BEGIN Records for this exercise

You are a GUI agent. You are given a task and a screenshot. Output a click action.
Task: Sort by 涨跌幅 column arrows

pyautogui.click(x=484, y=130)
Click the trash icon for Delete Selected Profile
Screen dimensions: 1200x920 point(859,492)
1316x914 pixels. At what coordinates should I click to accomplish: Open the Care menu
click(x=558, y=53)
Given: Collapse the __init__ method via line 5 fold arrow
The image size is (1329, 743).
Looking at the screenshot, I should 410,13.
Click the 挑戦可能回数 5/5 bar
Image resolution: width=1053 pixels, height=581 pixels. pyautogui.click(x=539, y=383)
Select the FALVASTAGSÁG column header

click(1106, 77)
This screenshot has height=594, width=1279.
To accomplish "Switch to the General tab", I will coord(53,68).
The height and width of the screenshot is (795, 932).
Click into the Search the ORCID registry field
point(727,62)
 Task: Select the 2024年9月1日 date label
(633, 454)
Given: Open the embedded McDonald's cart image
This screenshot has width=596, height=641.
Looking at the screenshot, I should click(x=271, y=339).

END Records for this exercise

Directions for this task
An identical copy of the preceding records should be returned.

Response area
You are a GUI agent. You are given a task and a screenshot. Output a click action.
Task: Sort by 涨跌幅 column arrows

pyautogui.click(x=484, y=130)
Click the trash icon for Delete Selected Profile
Screen dimensions: 1200x920 point(859,492)
1316x914 pixels. At what coordinates should I click to accomplish: Open the Care menu
click(x=558, y=53)
Given: Collapse the __init__ method via line 5 fold arrow
The image size is (1329, 743).
Looking at the screenshot, I should 410,13.
Click the 挑戦可能回数 5/5 bar
Image resolution: width=1053 pixels, height=581 pixels. pyautogui.click(x=539, y=383)
Select the FALVASTAGSÁG column header

click(1106, 77)
This screenshot has height=594, width=1279.
To accomplish "Switch to the General tab", I will coord(53,68).
The height and width of the screenshot is (795, 932).
Click into the Search the ORCID registry field
point(727,62)
 Task: Select the 2024年9月1日 date label
(633, 454)
Given: Open the embedded McDonald's cart image
This screenshot has width=596, height=641.
Looking at the screenshot, I should click(x=271, y=339).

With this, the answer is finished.